Hello, there! I'm Jakob. This blog is about programming, mostly, and sometimes biology.
When studying in university to become a molecular biologist, I discovered my love for programming during a course in bioinformatics. I became obsessed, and one year later began a PhD in bioinformatics where I could combine my two loves: Genomics and coding.
Even though it was as late as 2016, Python had just replaced Perl as the lingua franca in bioinfo. I quickly developed a strong dislike for Perl and R, and dove headfirst into Python, wanting to learn as much as possible, and wanting to use Python for everything.
While Python was great and flexible, I spent the next year butting my head against the performance wall. See, I worked in metagenomics, a sub-field of bioinfo characterised by large datasets. When developing my main PhD project, Vamb, it quickly became clear that "Python for everything" just was not feasible. I really tried though - attempting to master Numpy, Numba and PyTorch and Cython, all in order to squeeze acceptable performance out of Python. Eventually, Vamb ended up using a combination of Numpy, Pytorch and Cython (yes, all three).
In my desperate search for good solutions, I stumbled upon Julia. I didn't like it in the beginning. It was too unlike Python - too weird. But boy, could it run fast. After seeing my own clumsy Julia code easily beat my optimized Cython, I tried to give Julia a shot. Eventually, the weirdness wore off and its underlying design beauty began to shine through to me.

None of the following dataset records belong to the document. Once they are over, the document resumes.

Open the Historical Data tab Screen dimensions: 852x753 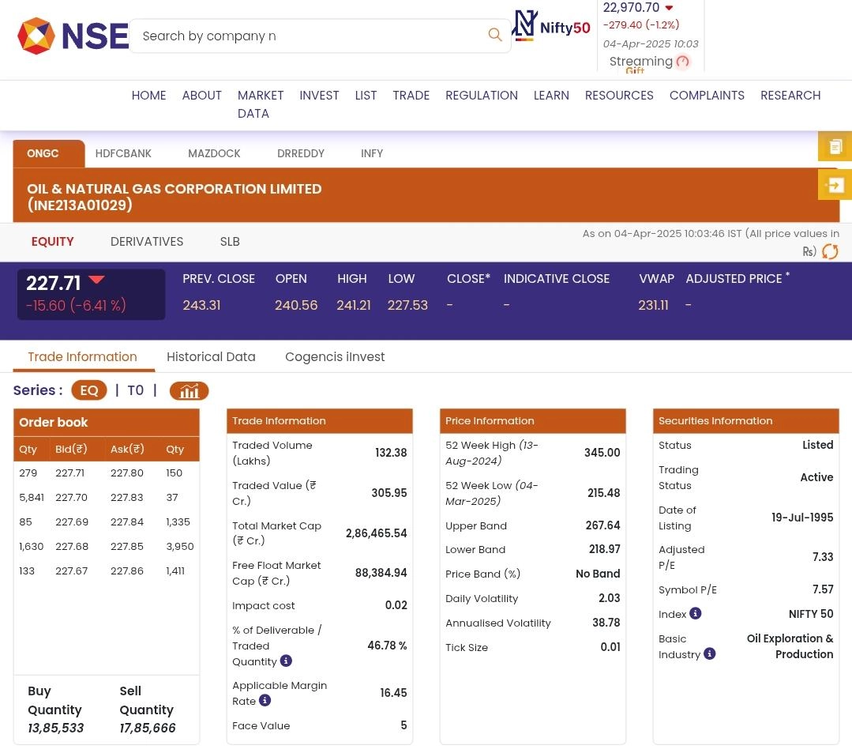[211, 356]
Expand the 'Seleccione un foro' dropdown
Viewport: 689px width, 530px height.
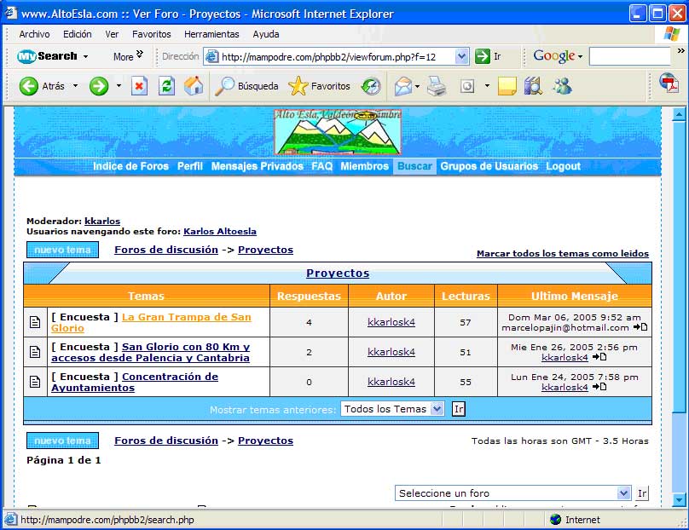pos(623,493)
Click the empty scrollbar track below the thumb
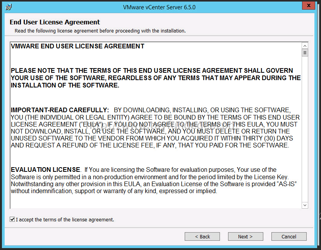This screenshot has width=321, height=250. (x=305, y=129)
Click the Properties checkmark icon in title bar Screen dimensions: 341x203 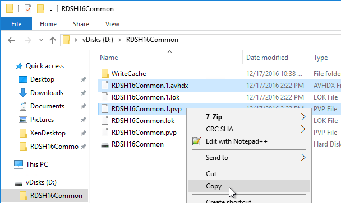coord(28,9)
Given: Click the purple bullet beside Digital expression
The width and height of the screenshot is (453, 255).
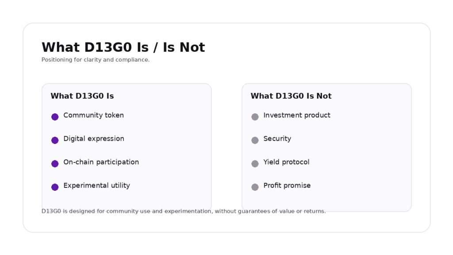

Much later, perhaps around early of 2020, I decided I needed to learn a statically compiled language to broaden my skills. I decided Rust would complement Julia well, as the two languages had wildly different design goals. So I gave Rust a go, and had to quit in frustration. Tried again later, and failed again, but somehow it stuck the third time. Unlike Julia, I instantly liked Rust, even when I felt too dumb for it. It was just too well designed to not like. It had all the stuff I didn't like about Julia.
Currently, I use Julia and Python on a daily basis at work, making scientific software.
Besides this blog, I have made a few things, including:
Vamb - variational autoencoders for metagenomic binning
Alen - simple terminal alignment viewer.
ScanByte.jl - find a byte in a chunk of memory - fast.
StackCollections.jl - optimized, fixed-bit collections.
MinHash.jl - efficient, generic minhashing.
LibDeflate.jl - bindings to the fast de/compression library libdeflate.
CodecBGZF.jl - read and write BGZF files.
ErrorTypes.jl - Rust-like recoverable error types.